— Problem to solve —
The expected output is a copy of every line in the records with the string "computer".

— Input for this task —
+-------+

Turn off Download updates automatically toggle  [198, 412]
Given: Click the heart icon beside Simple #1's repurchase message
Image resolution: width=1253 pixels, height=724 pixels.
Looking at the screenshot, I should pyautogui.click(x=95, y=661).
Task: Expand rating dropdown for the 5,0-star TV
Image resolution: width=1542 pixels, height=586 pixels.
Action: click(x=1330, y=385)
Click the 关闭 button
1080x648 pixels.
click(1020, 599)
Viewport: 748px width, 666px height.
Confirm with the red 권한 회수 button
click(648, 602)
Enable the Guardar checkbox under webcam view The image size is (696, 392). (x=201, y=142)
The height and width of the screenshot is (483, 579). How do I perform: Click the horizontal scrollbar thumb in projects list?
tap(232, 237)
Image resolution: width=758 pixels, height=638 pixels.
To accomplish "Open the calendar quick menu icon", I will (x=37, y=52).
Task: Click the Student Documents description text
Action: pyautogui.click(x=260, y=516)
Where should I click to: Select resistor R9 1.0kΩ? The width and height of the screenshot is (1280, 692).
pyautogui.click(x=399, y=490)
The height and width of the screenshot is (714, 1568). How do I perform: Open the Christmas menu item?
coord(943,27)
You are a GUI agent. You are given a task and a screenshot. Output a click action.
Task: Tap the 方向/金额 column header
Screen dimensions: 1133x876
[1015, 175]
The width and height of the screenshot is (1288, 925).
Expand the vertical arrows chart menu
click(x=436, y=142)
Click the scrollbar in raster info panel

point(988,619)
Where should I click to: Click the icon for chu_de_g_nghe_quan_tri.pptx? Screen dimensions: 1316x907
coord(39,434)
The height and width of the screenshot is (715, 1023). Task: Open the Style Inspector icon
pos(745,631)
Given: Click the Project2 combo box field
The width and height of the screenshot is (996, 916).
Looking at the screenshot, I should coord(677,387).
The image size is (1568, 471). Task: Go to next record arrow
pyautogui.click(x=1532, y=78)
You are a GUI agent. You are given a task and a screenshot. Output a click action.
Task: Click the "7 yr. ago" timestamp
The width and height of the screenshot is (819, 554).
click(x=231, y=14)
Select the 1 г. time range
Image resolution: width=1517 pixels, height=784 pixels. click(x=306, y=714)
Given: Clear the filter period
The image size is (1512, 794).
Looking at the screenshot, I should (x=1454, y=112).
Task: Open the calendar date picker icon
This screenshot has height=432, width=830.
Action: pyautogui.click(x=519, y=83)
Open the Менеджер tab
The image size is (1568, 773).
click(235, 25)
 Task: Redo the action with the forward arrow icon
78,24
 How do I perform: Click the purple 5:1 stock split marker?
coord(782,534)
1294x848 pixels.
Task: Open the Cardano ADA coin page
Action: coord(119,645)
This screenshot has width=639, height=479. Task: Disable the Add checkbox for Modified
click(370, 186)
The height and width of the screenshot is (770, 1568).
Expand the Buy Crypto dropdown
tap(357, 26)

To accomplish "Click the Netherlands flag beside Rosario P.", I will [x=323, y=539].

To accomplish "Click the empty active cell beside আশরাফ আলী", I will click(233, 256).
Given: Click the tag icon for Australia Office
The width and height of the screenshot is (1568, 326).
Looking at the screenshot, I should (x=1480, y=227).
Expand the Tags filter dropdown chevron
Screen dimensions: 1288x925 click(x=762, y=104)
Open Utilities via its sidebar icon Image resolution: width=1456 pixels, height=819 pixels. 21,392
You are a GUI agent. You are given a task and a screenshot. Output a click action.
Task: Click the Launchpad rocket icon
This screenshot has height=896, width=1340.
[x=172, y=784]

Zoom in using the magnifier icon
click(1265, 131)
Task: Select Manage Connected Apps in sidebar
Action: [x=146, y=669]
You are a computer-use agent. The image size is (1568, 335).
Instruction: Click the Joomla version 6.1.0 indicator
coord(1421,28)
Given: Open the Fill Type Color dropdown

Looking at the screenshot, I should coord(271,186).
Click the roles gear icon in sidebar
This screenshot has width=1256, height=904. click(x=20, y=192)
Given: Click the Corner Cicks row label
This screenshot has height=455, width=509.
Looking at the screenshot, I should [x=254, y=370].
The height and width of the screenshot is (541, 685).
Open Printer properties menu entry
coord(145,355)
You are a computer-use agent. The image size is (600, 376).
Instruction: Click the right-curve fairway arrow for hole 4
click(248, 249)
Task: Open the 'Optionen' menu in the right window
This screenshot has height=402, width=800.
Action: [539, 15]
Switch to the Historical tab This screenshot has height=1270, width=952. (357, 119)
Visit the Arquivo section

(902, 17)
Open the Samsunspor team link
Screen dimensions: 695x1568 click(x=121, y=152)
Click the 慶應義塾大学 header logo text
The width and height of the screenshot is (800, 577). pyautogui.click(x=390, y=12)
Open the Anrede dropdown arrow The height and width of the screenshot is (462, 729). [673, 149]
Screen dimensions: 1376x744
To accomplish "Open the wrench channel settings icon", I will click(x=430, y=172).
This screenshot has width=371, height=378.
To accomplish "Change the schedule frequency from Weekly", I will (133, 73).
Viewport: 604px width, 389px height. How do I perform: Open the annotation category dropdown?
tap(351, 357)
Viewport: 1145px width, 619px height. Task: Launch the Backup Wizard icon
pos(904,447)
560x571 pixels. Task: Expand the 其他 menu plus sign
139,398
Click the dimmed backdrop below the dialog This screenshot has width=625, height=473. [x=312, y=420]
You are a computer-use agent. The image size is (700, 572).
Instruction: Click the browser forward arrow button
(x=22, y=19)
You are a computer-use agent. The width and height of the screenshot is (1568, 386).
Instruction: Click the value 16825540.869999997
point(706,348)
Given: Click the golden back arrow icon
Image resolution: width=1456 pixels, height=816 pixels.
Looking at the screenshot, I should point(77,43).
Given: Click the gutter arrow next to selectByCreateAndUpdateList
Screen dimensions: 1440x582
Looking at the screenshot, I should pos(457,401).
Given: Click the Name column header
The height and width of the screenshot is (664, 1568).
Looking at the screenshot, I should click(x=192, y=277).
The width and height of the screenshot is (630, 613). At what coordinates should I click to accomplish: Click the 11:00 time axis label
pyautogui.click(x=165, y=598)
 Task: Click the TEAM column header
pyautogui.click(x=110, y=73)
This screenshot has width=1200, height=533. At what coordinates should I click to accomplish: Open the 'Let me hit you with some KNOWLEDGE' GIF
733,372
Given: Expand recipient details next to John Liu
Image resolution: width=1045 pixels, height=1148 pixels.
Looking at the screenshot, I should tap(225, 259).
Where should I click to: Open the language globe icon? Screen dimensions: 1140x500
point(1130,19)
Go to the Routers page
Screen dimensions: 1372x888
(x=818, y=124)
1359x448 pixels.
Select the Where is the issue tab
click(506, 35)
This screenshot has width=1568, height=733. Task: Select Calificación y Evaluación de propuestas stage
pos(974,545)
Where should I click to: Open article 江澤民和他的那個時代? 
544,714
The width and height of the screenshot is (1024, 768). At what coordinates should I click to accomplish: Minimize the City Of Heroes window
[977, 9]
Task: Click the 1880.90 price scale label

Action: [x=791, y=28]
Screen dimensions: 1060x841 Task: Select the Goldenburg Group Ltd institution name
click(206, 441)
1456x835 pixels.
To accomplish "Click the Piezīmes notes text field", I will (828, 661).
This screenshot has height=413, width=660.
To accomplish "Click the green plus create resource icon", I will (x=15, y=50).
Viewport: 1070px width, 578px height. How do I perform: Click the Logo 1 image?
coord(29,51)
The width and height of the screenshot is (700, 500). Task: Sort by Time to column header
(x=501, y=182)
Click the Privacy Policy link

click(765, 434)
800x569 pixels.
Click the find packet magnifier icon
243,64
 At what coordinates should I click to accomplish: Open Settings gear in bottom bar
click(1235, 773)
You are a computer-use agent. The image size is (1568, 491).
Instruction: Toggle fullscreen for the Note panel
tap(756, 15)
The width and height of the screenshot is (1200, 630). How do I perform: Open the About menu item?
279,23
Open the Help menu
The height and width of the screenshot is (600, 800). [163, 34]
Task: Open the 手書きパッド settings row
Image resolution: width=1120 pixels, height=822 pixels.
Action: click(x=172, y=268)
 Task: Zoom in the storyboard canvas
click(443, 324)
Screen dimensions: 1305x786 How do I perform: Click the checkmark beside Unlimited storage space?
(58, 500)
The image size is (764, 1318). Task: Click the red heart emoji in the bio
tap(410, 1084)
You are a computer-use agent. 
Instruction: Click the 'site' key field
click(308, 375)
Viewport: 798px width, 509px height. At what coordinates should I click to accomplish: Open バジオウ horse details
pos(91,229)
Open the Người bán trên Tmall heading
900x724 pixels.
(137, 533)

+-------+

— Written response —
You are a computer-use agent. The image size is (1568, 335).
You are a computer-use agent. The image size is (600, 376).
You are a computer-use agent. The image size is (700, 572).
You are a computer-use agent. The width and height of the screenshot is (1568, 386).
You are a computer-use agent. The image size is (1568, 491).
You are a computer-use agent. 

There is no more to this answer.